WHAT THE EXERCISE ASKS |
Copy all lines in the data that contain the string "will".
[RECORDS SHOWN — start]
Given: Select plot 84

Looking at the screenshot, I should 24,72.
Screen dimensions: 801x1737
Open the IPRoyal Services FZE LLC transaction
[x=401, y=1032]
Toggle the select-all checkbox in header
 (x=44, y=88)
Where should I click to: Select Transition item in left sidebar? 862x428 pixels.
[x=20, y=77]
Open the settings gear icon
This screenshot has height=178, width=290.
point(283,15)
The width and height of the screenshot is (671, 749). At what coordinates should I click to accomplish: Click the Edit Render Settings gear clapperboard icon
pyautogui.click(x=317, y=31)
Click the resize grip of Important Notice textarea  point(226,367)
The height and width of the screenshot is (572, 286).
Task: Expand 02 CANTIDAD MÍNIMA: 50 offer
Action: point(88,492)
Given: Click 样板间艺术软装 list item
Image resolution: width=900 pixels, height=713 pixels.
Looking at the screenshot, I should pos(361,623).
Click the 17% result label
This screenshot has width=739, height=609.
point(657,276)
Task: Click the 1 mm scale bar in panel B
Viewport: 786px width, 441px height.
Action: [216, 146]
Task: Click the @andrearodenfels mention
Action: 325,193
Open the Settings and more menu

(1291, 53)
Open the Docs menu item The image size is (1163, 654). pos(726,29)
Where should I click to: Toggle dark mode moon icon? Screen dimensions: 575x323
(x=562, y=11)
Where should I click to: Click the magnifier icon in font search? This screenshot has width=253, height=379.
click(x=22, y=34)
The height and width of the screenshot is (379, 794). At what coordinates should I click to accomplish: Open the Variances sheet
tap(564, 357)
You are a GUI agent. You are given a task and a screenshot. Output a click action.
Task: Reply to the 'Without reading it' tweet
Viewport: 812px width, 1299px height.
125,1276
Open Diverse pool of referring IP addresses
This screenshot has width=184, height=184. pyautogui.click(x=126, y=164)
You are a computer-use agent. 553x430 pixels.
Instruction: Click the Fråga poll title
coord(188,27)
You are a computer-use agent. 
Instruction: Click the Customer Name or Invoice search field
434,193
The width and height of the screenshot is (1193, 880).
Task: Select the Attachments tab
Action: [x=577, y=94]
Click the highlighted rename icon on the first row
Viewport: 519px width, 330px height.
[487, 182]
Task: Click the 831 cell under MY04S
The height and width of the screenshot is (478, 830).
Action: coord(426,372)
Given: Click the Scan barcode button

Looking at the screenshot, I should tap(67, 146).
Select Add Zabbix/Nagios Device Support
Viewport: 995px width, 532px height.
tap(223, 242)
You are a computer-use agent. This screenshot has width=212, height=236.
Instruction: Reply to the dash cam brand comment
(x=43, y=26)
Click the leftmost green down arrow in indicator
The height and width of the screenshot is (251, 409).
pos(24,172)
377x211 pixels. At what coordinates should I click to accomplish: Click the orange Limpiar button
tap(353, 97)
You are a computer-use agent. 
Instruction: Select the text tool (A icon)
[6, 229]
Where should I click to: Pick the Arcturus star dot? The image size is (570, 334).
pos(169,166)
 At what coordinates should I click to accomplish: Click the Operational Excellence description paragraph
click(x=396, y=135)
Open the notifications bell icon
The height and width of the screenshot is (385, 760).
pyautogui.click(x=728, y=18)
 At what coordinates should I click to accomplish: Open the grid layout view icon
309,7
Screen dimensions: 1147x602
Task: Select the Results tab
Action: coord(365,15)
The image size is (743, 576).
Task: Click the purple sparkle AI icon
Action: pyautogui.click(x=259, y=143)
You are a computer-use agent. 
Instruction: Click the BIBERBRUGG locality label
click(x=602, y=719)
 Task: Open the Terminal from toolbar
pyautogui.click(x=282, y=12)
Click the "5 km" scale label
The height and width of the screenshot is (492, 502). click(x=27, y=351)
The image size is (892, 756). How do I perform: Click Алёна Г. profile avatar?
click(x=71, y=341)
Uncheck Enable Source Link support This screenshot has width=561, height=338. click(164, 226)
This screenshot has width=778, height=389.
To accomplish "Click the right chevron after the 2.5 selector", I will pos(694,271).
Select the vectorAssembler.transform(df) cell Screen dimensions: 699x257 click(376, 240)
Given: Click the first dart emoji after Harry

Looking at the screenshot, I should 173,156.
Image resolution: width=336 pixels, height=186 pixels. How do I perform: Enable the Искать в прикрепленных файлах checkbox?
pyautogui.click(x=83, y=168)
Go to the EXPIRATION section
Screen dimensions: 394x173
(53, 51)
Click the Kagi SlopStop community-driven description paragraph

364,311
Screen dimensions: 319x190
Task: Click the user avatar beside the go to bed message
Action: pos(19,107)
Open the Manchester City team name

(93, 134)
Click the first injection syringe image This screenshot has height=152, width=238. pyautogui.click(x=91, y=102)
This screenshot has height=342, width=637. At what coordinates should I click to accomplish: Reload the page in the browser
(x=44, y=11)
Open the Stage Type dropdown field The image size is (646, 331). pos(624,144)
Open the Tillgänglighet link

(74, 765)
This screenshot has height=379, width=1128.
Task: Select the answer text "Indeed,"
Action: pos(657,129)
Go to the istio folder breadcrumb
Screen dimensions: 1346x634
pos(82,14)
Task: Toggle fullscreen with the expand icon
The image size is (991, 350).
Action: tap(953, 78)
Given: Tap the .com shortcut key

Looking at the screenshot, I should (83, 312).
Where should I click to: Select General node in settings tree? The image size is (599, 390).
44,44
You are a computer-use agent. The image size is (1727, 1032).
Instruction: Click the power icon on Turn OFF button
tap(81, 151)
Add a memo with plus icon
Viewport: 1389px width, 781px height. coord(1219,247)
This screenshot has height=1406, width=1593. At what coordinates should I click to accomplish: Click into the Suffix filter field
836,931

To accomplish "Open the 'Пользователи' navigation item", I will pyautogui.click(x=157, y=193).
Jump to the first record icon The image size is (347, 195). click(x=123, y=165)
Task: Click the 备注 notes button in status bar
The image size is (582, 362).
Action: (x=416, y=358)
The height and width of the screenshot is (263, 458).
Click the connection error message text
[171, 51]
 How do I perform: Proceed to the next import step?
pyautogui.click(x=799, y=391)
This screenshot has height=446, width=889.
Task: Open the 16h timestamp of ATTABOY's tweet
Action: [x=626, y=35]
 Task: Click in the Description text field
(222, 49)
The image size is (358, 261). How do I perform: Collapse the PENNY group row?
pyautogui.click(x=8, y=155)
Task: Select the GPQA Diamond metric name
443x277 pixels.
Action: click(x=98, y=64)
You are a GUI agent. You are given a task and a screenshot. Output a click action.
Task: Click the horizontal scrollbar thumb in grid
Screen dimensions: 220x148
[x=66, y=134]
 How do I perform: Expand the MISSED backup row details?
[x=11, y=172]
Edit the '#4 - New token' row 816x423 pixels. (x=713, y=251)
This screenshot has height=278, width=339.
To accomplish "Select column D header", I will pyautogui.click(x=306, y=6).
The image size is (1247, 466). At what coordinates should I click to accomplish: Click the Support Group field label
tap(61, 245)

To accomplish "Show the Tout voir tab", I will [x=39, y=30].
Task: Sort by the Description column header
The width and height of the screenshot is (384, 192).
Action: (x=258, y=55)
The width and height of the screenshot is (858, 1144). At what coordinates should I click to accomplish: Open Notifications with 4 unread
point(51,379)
[RECORDS SHOWN — finish]
SOLVED PROBLEM |
To accomplish "Click the right chevron after the 2.5 selector", I will pos(694,271).
To accomplish "Open the 'Пользователи' navigation item", I will pyautogui.click(x=157, y=193).
To accomplish "Select column D header", I will pyautogui.click(x=306, y=6).
To accomplish "Show the Tout voir tab", I will [x=39, y=30].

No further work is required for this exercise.